• Work item A:
In the Foster trial summary, in which county did the California Highway Patrol stop Denny Foster?
• Work item B:
Using the Foster trial summary, explain in one to three sentences why Denny Foster regularly traveled to Ricky Reynolds' residence.
• Work item C:
Continue the Foster trial summary from its final sentence.

• Quoted passage:
According to evidence presented at trial, between July 19, 2014, and March 26, 2015, Keith Foster conspired with his nephew Iran Dennis "Denny" Foster, 46, of Fresno, to obtain marijuana from Ricky Reynolds, 50, of Shasta Lake. Denny Foster regularly traveled to Reynolds' residence to purchase marijuana. On one of these trips, Denny Foster was stopped by the California Highway Patrol in Merced County and arrested for possessing six pounds of marijuana in the trunk of his car. When he was arrested, his passenger called Keith Foster and Foster said that he "could have provided cover" for Denny Foster if he had known about the trip ahead of time. He also said he would call his "narc guys."

Also according to evidence presented at trial, between December 23, 2014, and February 2, 2015, Foster conspired with co-defendant Rafael Guzman, 43, of Fresno, to obtain heroin for another person.

This case was the product of an investigation by the Bureau of Alcohol, Tobacco, Firearms and Explosives and the Federal Bureau of Investigation. Assistant United States Attorneys Melanie L. Alsworth and Dawrence W. Rice Jr. are prosecuting the case.

• Information:

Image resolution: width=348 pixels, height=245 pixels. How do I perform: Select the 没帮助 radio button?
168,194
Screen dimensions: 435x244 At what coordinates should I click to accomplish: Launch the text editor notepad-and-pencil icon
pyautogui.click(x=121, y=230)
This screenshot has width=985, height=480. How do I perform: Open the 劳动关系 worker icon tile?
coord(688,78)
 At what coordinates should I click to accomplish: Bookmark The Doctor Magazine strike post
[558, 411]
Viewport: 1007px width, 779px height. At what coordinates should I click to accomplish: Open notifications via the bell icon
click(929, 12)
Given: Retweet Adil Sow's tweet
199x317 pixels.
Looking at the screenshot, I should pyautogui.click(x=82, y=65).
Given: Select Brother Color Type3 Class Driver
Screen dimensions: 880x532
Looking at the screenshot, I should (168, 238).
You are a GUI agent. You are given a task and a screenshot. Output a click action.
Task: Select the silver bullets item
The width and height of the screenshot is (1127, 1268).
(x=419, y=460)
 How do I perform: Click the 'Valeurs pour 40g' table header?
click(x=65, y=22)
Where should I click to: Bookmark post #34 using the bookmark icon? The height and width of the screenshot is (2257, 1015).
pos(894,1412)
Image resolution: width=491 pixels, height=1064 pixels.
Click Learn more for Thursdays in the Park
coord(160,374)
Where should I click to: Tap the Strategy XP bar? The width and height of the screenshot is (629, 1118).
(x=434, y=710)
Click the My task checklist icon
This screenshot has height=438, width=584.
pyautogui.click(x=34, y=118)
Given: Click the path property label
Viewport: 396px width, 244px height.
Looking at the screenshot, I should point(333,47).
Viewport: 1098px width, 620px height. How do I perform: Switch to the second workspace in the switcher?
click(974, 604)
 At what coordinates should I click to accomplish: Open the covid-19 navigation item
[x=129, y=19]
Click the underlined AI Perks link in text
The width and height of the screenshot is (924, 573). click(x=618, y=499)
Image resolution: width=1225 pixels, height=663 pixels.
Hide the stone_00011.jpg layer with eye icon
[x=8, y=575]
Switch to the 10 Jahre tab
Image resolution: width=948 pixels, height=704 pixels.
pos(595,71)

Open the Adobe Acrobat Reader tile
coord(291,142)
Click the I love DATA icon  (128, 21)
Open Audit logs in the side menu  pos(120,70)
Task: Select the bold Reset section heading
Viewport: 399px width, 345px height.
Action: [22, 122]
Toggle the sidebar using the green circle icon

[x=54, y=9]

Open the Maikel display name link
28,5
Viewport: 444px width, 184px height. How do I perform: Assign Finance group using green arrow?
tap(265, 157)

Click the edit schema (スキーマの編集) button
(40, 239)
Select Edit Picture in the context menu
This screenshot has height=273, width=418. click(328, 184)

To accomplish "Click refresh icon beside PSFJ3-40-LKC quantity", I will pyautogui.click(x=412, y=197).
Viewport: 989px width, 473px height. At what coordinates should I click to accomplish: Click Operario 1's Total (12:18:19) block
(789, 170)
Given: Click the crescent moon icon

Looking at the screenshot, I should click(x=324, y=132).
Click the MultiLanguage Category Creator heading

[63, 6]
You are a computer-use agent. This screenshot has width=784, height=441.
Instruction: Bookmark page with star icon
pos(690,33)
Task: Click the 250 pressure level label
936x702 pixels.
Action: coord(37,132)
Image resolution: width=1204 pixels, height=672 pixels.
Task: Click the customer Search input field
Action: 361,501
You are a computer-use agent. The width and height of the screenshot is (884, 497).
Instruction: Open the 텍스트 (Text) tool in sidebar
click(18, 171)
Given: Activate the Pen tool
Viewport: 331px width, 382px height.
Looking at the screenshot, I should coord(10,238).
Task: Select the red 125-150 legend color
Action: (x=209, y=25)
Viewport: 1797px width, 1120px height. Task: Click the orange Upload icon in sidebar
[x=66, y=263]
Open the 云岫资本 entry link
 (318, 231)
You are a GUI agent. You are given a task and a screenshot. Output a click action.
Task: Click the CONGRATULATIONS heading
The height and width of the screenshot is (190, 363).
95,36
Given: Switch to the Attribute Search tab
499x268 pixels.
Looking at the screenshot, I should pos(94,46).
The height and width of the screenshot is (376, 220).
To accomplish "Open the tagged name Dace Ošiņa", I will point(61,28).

• Answer area A:
Merced County.

• Answer area B:
He went there to buy marijuana. This was part of the conspiracy in which Keith Foster and Denny Foster worked together to obtain marijuana from Reynolds.

• Answer area C:
Six others pleaded guilty before trial to various offenses related to the drug trafficking conspiracy. On July 10, 2017, Randy Flowers, 51, was sentenced to two years and nine months in prison, on August 14, 2017, Denny Foster, 46, was sentenced to a year and a half in prison. On October 11, 2016, Rafael Guzman, 43, of Fresno was sentenced to three years and four months in prison. Jennifer Donabedian, 37, of Fresno, pleaded guilty to concealing a felony and served 12 months' probation. Sarah Ybarra, 39, of Fresno, pleaded guilty to conspiracy to distribute marijuana and served one year in prison.